China’s hukou household registration system, which classifies citizens as either urban or rural, is outdated and in desperate need of a makeover as the nation undergoes rapid urbanization, but megacities are finding it all but impossible to carry out needed reforms.
The system was conceived to control China’s rapidly rising population and entitles those with a city hukou to public services like education and social security, while rural residents are left without services.
For years the system has kept migrant workers and others with rural hukous second-class citizens. While regulations have been relaxed in recent years in many cities, gaining resident status in the largest cities like Beijing and Shanghai remains severely controlled, the Economic Observer Online reported Sunday.
Special interests and unfounded fears are both holding back reforms for these cities. In 2008, Bai Jingfu, then vice minister of public security, asked, “Beijing has nearly 20 million people now. How can it be possible to take in another 20 million?” implying that urban residency is a rare commodity. It’s been assumed that everyone would immediately flood the cities if they were allowed.
But this fear is largely unfounded. In the short term, cities like Beijing and Shanghai may experience intensified pressure from population increase, but in the long term, the difficulty of finding a job and coping with high living expenses will cause some Chinese to make the rational decision to leave megacities for second-tier towns, relieving the “urban capacity” problem.
Local governments also sometimes view hukou as a bargaining chip. In Beijing in the 1990s, for example, people who bought and invested in property in the city’s satellite towns would be granted residency rights right away. Later on, in need of talent, cities began granting residency rights to those with higher education diplomas, especially from foreign universities.

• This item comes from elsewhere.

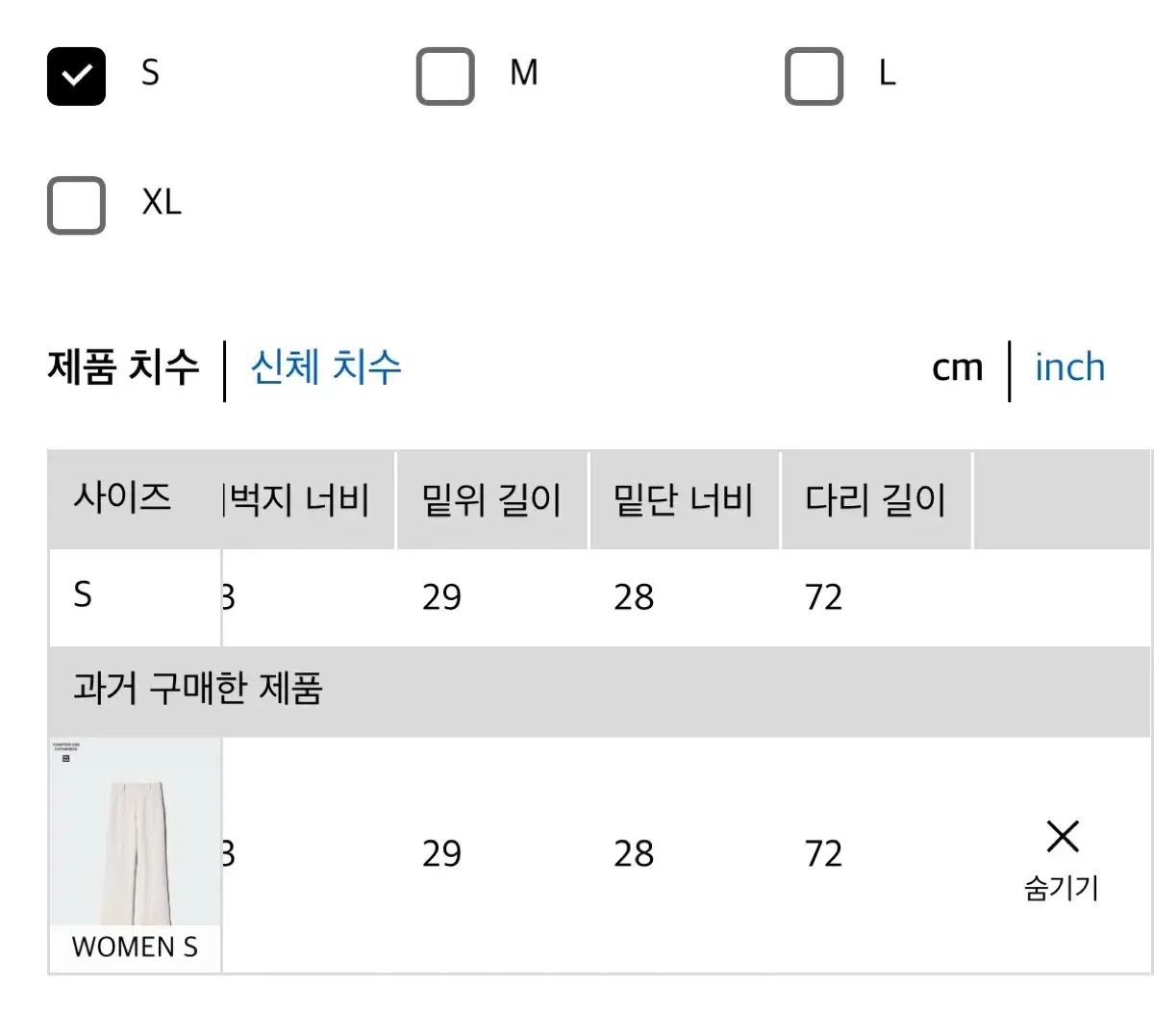Click the 다리 길이 column header

875,500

It has long been argued that free movement within one’s country should be an equal right for every citizen, and internal controls have been deemed unfair. Residents of megacities are also worried that their resources could be taken away by the influx of people from other places, according to the Economic Observer Online.

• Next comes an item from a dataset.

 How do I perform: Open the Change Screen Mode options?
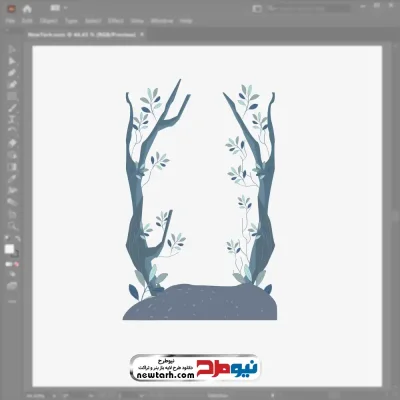pyautogui.click(x=12, y=286)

In the interests of gradual reform, Shanghai has taken an important step ahead of Beijing. In July, the commercial center introduced a “credit settling” system, allowing migrant workers who have “legitimate steady residences” and “legitimate steady jobs” the right to gain credits toward their applications for Shanghai hukous. Still far from comprehensive, the arrangement represents at least a transparent system that potential applicants can follow.